▸ Assignment: The complete listing that follows is to be set down again, exactly as it appears.

▸ Data excerpts:
"""
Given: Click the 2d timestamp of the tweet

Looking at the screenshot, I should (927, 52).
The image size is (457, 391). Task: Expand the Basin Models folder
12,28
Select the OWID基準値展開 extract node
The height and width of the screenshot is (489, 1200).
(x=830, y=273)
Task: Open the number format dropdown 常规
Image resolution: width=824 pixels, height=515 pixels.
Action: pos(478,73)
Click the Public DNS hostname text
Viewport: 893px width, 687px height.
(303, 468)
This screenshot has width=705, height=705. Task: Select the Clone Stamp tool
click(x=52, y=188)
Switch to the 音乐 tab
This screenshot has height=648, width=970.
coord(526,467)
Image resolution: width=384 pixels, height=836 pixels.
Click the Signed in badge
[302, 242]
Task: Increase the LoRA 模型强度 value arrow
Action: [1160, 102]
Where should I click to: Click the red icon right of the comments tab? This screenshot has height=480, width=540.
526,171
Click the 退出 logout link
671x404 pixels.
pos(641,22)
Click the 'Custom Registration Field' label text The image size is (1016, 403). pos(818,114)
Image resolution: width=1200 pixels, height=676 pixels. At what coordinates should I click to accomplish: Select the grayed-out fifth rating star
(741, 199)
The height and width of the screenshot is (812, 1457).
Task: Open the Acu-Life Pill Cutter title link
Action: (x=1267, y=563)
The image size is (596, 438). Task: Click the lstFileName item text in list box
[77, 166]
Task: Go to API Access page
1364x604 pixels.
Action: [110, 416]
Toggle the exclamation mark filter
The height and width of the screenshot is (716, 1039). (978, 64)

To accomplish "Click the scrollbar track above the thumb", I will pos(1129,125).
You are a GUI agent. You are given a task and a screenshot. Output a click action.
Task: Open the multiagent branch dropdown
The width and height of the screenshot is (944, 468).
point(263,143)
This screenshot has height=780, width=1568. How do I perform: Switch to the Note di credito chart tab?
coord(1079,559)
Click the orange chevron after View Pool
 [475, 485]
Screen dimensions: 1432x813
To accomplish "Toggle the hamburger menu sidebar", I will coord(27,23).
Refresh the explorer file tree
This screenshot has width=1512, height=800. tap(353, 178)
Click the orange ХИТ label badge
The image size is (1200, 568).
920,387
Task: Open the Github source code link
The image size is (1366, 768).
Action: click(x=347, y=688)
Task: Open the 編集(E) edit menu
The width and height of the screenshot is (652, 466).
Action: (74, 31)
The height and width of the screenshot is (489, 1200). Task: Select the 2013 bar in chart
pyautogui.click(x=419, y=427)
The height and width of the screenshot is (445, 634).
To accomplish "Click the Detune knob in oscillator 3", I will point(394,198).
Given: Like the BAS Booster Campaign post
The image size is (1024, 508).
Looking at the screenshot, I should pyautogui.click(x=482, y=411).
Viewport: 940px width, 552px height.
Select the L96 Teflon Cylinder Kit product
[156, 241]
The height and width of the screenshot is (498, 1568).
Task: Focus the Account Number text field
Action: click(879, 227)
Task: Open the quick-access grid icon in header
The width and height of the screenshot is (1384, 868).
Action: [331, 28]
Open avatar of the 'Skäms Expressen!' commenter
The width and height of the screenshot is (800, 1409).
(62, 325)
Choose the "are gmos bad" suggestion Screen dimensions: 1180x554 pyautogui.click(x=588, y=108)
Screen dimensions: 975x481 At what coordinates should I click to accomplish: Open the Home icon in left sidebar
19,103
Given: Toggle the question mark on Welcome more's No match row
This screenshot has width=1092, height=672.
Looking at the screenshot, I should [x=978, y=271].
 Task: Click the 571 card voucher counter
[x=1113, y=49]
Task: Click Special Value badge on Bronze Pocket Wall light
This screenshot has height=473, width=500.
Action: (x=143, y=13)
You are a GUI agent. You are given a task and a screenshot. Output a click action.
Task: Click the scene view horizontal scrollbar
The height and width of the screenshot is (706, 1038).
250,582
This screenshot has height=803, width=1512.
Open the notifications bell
"""
▸ Solution:
Given: Click the 2d timestamp of the tweet

Looking at the screenshot, I should (927, 52).
The image size is (457, 391). Task: Expand the Basin Models folder
12,28
Select the OWID基準値展開 extract node
The height and width of the screenshot is (489, 1200).
(x=830, y=273)
Task: Open the number format dropdown 常规
Image resolution: width=824 pixels, height=515 pixels.
Action: pos(478,73)
Click the Public DNS hostname text
Viewport: 893px width, 687px height.
(303, 468)
This screenshot has width=705, height=705. Task: Select the Clone Stamp tool
click(x=52, y=188)
Switch to the 音乐 tab
This screenshot has height=648, width=970.
coord(526,467)
Image resolution: width=384 pixels, height=836 pixels.
Click the Signed in badge
[302, 242]
Task: Increase the LoRA 模型强度 value arrow
Action: [1160, 102]
Where should I click to: Click the red icon right of the comments tab? This screenshot has height=480, width=540.
526,171
Click the 退出 logout link
671x404 pixels.
pos(641,22)
Click the 'Custom Registration Field' label text The image size is (1016, 403). pos(818,114)
Image resolution: width=1200 pixels, height=676 pixels. At what coordinates should I click to accomplish: Select the grayed-out fifth rating star
(741, 199)
The height and width of the screenshot is (812, 1457).
Task: Open the Acu-Life Pill Cutter title link
Action: (x=1267, y=563)
The image size is (596, 438). Task: Click the lstFileName item text in list box
[77, 166]
Task: Go to API Access page
1364x604 pixels.
Action: [110, 416]
Toggle the exclamation mark filter
The height and width of the screenshot is (716, 1039). (978, 64)

To accomplish "Click the scrollbar track above the thumb", I will pos(1129,125).
You are a GUI agent. You are given a task and a screenshot. Output a click action.
Task: Open the multiagent branch dropdown
The width and height of the screenshot is (944, 468).
point(263,143)
This screenshot has height=780, width=1568. How do I perform: Switch to the Note di credito chart tab?
coord(1079,559)
Click the orange chevron after View Pool
 [475, 485]
Screen dimensions: 1432x813
To accomplish "Toggle the hamburger menu sidebar", I will coord(27,23).
Refresh the explorer file tree
This screenshot has width=1512, height=800. tap(353, 178)
Click the orange ХИТ label badge
The image size is (1200, 568).
920,387
Task: Open the Github source code link
The image size is (1366, 768).
Action: click(x=347, y=688)
Task: Open the 編集(E) edit menu
The width and height of the screenshot is (652, 466).
Action: (74, 31)
The height and width of the screenshot is (489, 1200). Task: Select the 2013 bar in chart
pyautogui.click(x=419, y=427)
The height and width of the screenshot is (445, 634).
To accomplish "Click the Detune knob in oscillator 3", I will point(394,198).
Given: Like the BAS Booster Campaign post
The image size is (1024, 508).
Looking at the screenshot, I should pyautogui.click(x=482, y=411).
Viewport: 940px width, 552px height.
Select the L96 Teflon Cylinder Kit product
[156, 241]
The height and width of the screenshot is (498, 1568).
Task: Focus the Account Number text field
Action: click(879, 227)
Task: Open the quick-access grid icon in header
The width and height of the screenshot is (1384, 868).
Action: [331, 28]
Open avatar of the 'Skäms Expressen!' commenter
The width and height of the screenshot is (800, 1409).
(62, 325)
Choose the "are gmos bad" suggestion Screen dimensions: 1180x554 pyautogui.click(x=588, y=108)
Screen dimensions: 975x481 At what coordinates should I click to accomplish: Open the Home icon in left sidebar
19,103
Given: Toggle the question mark on Welcome more's No match row
This screenshot has width=1092, height=672.
Looking at the screenshot, I should [x=978, y=271].
 Task: Click the 571 card voucher counter
[x=1113, y=49]
Task: Click Special Value badge on Bronze Pocket Wall light
This screenshot has height=473, width=500.
Action: (x=143, y=13)
You are a GUI agent. You are given a task and a screenshot. Output a click action.
Task: Click the scene view horizontal scrollbar
The height and width of the screenshot is (706, 1038).
250,582
This screenshot has height=803, width=1512.
Open the notifications bell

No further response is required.